Fenster writes:
The ideal physique for women has definitely changed over the years. Less zaftig not only since Rubens but even since the 1940s. Tom Wolfe tried to capture how far the svelte aesthetic advanced by the turn of the century when he coined the term “boys with breasts” as the ideal type lusted after by his macho protagonist in A Man in Full.
[BTW I tried to find a suitable Google image to place here in connection with that term. Believe me, you don’t want to search Google images for the term “boys with breasts”. The distaff Wolfian meaning is not on display there–just . . . . boys with breasts. Hence no photo.]

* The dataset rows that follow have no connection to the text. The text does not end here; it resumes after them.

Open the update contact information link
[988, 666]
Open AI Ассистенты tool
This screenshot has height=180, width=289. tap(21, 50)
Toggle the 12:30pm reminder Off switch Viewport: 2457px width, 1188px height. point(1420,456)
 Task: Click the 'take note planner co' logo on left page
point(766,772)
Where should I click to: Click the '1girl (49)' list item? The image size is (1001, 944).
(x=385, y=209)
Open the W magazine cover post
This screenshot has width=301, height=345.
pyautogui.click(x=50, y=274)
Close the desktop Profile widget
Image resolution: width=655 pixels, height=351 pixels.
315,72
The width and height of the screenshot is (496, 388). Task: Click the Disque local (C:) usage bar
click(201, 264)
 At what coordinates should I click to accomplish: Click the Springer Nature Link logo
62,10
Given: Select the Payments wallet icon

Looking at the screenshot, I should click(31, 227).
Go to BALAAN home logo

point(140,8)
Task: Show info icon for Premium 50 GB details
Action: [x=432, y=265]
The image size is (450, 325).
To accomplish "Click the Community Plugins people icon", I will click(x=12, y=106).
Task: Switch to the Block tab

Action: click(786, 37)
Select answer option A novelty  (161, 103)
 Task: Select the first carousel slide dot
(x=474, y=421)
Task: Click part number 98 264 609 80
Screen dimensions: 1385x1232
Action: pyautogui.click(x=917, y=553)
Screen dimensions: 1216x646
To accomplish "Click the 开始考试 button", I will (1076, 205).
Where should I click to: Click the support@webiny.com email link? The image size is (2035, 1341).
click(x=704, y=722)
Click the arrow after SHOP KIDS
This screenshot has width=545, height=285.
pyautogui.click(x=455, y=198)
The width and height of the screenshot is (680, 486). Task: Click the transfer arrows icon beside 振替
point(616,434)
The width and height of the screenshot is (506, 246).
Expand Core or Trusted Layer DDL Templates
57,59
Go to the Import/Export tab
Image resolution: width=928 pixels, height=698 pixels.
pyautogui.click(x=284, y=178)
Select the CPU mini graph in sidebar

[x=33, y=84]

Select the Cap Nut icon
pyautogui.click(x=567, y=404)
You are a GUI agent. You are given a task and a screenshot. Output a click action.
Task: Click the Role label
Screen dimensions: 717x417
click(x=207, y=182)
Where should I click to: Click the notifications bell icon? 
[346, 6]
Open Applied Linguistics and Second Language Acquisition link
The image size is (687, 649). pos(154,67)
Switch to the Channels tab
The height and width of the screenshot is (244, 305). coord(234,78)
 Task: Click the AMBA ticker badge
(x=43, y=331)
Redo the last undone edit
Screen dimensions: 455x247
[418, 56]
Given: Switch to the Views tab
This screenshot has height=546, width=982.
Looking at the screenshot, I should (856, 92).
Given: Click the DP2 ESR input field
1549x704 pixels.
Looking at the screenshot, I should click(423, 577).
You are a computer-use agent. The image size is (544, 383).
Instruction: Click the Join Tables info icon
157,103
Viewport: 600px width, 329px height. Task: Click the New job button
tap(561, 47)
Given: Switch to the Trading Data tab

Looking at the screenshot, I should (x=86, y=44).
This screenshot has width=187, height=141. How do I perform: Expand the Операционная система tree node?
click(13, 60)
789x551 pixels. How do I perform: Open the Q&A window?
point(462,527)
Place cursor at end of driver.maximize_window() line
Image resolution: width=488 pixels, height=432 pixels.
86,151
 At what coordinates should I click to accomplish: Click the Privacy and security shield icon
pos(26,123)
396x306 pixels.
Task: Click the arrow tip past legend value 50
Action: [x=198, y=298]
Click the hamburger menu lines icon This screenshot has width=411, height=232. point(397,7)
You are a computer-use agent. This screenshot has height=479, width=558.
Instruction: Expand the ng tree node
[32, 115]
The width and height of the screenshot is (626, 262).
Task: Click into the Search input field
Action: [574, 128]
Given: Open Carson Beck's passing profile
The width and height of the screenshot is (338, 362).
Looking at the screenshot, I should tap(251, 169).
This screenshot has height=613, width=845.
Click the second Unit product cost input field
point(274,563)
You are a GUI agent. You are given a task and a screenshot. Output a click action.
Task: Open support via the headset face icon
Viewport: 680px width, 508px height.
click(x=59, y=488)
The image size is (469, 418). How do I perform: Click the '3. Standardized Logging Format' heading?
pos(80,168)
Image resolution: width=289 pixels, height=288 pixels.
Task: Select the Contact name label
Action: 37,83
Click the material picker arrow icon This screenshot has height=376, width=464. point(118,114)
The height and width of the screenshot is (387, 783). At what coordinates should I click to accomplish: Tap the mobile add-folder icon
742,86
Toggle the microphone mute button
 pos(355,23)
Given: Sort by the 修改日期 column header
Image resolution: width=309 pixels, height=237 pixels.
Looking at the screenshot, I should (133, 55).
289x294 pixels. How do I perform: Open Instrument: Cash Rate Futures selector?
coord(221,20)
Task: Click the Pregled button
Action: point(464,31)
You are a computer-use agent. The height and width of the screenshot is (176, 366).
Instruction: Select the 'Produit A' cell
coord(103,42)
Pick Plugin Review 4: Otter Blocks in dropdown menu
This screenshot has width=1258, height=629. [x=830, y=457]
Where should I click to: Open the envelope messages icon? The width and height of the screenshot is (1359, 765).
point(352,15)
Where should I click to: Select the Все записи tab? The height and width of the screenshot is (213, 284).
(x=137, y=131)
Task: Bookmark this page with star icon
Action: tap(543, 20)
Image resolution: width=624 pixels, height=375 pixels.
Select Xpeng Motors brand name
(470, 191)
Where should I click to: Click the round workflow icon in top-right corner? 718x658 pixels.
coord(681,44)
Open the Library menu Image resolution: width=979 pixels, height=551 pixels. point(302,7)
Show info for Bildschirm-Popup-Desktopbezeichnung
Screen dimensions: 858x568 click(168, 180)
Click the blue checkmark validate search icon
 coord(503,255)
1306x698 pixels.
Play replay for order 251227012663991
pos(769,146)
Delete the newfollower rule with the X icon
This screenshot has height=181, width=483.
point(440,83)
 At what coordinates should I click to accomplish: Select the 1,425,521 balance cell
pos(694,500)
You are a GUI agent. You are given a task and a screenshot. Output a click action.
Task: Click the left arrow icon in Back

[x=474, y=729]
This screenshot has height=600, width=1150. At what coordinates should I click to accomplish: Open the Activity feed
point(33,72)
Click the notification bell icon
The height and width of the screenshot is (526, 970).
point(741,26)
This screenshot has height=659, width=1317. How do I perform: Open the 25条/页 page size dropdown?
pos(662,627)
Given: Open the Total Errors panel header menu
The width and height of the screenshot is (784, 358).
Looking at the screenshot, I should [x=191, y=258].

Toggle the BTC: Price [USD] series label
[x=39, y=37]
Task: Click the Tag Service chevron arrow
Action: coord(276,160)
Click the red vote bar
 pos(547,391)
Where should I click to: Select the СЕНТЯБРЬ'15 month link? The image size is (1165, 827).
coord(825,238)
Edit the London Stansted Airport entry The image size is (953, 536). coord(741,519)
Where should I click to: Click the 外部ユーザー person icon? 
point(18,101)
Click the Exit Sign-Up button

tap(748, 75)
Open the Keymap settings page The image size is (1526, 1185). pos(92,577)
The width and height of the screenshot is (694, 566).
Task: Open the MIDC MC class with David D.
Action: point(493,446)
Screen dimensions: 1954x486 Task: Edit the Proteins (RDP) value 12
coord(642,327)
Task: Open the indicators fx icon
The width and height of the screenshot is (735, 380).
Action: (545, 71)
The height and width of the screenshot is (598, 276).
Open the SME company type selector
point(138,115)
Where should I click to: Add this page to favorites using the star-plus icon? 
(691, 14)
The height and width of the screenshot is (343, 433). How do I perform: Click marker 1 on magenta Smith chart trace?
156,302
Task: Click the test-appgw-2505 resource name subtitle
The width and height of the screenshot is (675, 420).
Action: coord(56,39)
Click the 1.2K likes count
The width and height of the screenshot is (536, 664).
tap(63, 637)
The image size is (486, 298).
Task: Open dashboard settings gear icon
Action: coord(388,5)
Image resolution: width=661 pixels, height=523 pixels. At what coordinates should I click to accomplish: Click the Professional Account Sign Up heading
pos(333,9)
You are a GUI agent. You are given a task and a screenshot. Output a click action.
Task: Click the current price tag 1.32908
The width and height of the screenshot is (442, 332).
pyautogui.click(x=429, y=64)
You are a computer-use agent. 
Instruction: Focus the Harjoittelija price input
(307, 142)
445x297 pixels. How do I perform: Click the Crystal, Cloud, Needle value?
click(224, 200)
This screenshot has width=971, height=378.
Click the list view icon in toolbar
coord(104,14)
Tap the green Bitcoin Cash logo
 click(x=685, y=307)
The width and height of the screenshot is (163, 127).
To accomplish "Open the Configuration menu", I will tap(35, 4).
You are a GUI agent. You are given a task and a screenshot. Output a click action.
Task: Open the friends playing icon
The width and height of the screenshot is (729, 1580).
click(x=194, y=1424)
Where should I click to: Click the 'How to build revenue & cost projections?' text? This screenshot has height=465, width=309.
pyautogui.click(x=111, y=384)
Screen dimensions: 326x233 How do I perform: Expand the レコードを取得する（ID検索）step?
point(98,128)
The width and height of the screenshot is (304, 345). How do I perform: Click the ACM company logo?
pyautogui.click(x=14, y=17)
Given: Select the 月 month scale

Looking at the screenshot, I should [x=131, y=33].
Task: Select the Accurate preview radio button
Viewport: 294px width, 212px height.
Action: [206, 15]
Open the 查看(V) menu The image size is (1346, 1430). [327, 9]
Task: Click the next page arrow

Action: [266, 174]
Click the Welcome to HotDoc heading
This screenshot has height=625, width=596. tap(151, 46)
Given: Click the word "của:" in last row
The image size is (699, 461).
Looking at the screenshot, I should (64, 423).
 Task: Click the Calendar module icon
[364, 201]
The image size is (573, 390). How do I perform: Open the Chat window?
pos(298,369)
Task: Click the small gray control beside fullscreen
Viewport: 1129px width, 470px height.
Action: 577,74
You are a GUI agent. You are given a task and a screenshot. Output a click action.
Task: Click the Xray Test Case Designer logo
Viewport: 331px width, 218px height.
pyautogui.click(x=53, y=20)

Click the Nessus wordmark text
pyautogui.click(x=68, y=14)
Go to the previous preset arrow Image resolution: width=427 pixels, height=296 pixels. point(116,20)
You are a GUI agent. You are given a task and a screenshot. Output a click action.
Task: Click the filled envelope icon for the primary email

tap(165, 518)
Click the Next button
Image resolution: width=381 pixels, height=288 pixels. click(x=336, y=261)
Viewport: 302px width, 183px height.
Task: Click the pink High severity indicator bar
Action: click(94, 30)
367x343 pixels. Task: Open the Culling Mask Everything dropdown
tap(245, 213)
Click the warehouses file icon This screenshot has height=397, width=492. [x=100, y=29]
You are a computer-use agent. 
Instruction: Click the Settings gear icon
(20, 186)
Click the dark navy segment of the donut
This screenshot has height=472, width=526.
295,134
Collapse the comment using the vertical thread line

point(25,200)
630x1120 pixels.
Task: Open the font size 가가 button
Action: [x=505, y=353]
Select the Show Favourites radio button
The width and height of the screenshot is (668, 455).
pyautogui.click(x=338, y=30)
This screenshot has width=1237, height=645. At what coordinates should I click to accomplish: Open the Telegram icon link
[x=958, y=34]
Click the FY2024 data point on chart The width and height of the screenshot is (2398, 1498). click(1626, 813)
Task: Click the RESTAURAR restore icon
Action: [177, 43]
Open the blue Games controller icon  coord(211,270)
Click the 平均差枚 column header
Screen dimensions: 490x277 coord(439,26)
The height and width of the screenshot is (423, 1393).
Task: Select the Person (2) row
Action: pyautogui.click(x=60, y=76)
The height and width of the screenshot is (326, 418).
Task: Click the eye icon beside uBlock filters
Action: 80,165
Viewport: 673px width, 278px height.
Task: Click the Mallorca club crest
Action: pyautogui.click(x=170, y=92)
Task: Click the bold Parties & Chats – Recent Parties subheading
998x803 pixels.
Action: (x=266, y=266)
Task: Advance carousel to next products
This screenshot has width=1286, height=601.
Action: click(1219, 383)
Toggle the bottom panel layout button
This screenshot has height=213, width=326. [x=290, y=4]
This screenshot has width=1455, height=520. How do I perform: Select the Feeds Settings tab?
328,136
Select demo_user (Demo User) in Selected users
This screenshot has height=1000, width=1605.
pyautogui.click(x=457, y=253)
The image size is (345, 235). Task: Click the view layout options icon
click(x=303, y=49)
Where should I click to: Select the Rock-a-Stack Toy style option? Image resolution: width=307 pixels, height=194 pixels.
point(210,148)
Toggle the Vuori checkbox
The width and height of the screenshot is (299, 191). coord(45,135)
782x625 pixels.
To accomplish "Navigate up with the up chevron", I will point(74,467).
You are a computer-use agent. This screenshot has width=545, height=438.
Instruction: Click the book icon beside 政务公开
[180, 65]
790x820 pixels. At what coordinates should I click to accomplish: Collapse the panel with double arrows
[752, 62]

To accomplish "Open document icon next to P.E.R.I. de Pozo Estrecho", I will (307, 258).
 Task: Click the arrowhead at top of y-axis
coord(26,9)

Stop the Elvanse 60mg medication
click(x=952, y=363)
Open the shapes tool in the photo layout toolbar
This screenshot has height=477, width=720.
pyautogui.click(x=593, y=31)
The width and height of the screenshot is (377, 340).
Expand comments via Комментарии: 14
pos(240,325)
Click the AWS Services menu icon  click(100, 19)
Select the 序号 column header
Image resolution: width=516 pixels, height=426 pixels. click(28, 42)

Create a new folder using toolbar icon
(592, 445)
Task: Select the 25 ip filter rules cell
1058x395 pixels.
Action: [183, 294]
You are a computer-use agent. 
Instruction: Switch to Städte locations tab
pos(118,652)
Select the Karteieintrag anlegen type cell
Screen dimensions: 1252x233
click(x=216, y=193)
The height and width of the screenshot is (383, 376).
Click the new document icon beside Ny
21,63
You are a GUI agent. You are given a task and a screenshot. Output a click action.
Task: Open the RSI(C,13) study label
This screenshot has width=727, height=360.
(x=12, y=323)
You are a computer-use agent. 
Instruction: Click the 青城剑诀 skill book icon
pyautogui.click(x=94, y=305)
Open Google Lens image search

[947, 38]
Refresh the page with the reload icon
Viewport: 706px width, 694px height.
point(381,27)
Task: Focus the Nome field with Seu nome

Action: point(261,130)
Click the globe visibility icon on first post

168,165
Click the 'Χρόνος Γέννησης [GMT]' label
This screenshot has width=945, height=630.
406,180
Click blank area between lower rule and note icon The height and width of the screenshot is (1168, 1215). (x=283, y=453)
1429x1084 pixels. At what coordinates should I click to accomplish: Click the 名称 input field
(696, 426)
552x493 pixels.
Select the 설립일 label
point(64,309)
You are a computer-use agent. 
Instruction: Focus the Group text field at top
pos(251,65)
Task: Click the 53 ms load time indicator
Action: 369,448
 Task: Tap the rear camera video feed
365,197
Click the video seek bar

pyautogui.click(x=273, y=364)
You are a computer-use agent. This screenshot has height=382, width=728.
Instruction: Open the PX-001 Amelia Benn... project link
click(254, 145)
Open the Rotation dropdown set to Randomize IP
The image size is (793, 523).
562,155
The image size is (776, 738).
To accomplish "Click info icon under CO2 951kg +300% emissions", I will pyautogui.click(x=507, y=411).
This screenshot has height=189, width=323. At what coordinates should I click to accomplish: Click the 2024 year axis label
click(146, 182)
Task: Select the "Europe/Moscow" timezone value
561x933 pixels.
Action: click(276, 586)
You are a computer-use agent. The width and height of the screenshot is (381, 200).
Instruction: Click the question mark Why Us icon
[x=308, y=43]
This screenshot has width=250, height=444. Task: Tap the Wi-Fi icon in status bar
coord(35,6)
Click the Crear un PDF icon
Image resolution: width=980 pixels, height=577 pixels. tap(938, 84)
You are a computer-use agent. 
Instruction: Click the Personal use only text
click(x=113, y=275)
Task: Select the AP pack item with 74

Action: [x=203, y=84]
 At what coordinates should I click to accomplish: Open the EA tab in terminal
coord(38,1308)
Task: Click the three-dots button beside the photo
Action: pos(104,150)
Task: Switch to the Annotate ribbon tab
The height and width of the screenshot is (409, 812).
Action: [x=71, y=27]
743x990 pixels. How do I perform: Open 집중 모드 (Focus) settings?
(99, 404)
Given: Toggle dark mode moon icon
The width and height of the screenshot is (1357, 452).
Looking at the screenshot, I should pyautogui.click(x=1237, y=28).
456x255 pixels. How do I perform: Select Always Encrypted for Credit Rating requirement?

But even if women were a bit plumper 60 years ago, a pinup from that period translates to the current day quite well, no?
Is the same true for men? Not so clear since the advent of ripped this and ripped that, steroids and weightlifting. What hath Arnold wrought?
Even scrawny Matt Damon
needs to bulk it up these days more often than not. Roles in the current era require it.
Ah, but in the good old days there was no such pressure. Real men were not obliged to show six packs.
An example. Here is Dick Powell as Philip Marlowe in Murder, My Sweet from 1944. The dame in the film, Claire Trevor, finds the door to his apartment open and just walks in, finding Marlowe getting dressed.
Her line, delivered in classic sultry-noir fashion:
“You’ve got a nice build for a private detective”.
Hey, there’s my “boys with breasts” photo!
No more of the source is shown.